The Other Black Girl(100)
“Bureaucratic bullshit.”
“Yeah, I know. It’s fucked up.”
“Ugh. Weren’t you saying Hazel’s been, like, best friends with the boss, though?” asked Malaika. “They were all buddy-buddy at Curl Central. So bizarre. Do we think they’re…?”
“I’m still not unconvinced his mistress isn’t a Black woman… but Hazel? Ugh, I’m feeling nauseous enough without even discussing that.” Nella sighed as visions from the Needles and Pins cover meeting shuffled across her brain. “Everybody at Wagner’s obsessed with her. Not just him.”
“Well, on the bright side… you’re gonna meet Jesse, and maybe even work on his maybe-book, right? That’s pretty exciting. Even if it does mean you have to collaborate with Hazel. Maybe he’ll even want to discuss that book idea you sent him.”
“Something like that. Although Richard didn’t exactly say that I’d get to work on it. But it is looking pretty promising.”
“Promising,” said Malaika, trying to appear convinced, even though she clearly wasn’t. “Nice. And if it does become your book… you’re still gonna do it, right?”
“Why wouldn’t I?”
“I do remember a certain person talking about how she was going to quit after a certain author went batshit on her. And how everybody at Wagner seems to be drinking the Kool-Aid. Or should I say Crystal Light?” she self-corrected, finding enough breath to laugh at her own joke.
“True. But now that I have this opportunity, it—”
Isaac clapped his hands. For the first time, the sound of his palms didn’t cause Nella to flinch. She was actually relieved she had more time to think about a response. “Now, planks. Keep those arms straight and those cores engaged!”
“Alright, it’s official,” Nella huffed, relieved that she could stop moving even if it meant more muscle burn. “This guy is a fucking monster.”
“Looking good, guys!” Isaac called.
Beside her, Malaika whispered a faint obscenity, her arms shaking precariously. Thirty seconds later, when she spoke again, they were still planking. “You do have a choice,” she said. “The way I see it, you have two. I think it’s obvious what you should do. Or at least, what you should want to do. Weren’t you thinking about quitting? Don’t you hate this place? You should want to go to the meeting and fuck it all the way up. Tell Jesse about how you dropped his name to Vera centuries ago, but everyone there thought he was too Black to drop him a line. Tell him all about Shartricia and how Hazel’s been stepping all over you to get everyone to like her. And then pull out your boom box, jump up on that conference table, and give everyone the finger to the reeling sounds of ‘Fight the Power.’?”
Malaika had always said that she didn’t mind being a soundboard for Nella and her many Wagner grievances, and for that, Nella was grateful. Owen could only withstand so much talk about microaggressions; his eyes would glaze over after fifteen minutes of conjecture around what this or that unsigned email from Vera meant. Her own boss could be just as frustrating, so Malaika was almost always “here for it,” offering Nella words of wisdom that she considered as good as gold.

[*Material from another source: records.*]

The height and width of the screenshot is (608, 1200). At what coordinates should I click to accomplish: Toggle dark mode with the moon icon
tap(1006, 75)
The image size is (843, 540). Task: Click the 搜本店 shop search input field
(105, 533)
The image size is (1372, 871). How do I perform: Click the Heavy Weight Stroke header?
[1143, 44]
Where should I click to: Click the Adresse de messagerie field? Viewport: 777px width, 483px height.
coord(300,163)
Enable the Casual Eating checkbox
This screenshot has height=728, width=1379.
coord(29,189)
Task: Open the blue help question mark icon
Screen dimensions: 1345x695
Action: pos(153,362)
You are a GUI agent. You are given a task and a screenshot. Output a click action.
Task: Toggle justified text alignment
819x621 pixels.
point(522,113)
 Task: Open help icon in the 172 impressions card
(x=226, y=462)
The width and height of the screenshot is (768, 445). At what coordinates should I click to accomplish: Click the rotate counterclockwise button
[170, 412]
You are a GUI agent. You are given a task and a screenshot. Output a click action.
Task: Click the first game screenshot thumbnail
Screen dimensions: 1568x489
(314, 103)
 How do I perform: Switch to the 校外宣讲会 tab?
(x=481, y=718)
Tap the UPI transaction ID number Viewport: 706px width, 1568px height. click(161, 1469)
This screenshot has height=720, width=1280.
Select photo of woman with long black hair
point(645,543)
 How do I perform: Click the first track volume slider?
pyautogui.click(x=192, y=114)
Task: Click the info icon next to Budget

Thus, Malaika’s advice about sticking it to the Man shouldn’t have caught Nella by surprise. It was exactly what her friend had been saying since day one, ever since Nella first started complaining about her job: If you’re so unhappy, then fuck all of it. Leave. Every time, Nella would agree that yes, she should leave—and that she would, one day. That she wouldn’t turn into Leonard or Maisy or even Vera. But every time, after she’d laughed over all the different ways she could quit with Malaika, she would say that she hadn’t reached her breaking point. That it hadn’t gotten that bad yet.
But in this instance, Malaika’s advice seemed way off base. The thought of jeopardizing her career by burning all of her bridges at Wagner, after Richard had told her just days earlier that she was close to getting a promotion, seemed downright absurd. It unnerved her so much that she spent the next sixty seconds trying to keep pace with the fiftysomething-year-old woman who was showing everybody up in the row directly in front of them, rather than saying what she felt in her heart: that, Hazel or no Hazel, Shartricia or no Shartricia, she wasn’t ready to give up. There had to be another way.
Malaika appeared to have noticed Nella’s trepidation. Because after the next set of planks, she was clearing her throat so loudly that Nella could hear it over Pitbull. “That was option one,” she clarified, her tone more sober than Nella had heard her friend speak in a while. “But we both know that’s not viable. So, what you really should do is prepare like crazy, then go to that meeting and wow the pants off Jesse Watson and your boss and your boss’s boss. Make Jesse want to work with you and only you. And then, find out if he’s really dating that purple-haired chick who was in his profile picture a few months ago. If not, give him my phone number.”
Nella brightened.
“But really,” Malaika continued, once she’d dug deep enough to find another wind from within, “sit in that meeting and be nice to Jesse. Connect with him. Do it so well that by the time the meeting ends, he’s begging you to work with him. And if it’s not you—if Richard tries to put another editor on it—then Jesse won’t accept a deal with Wagner.”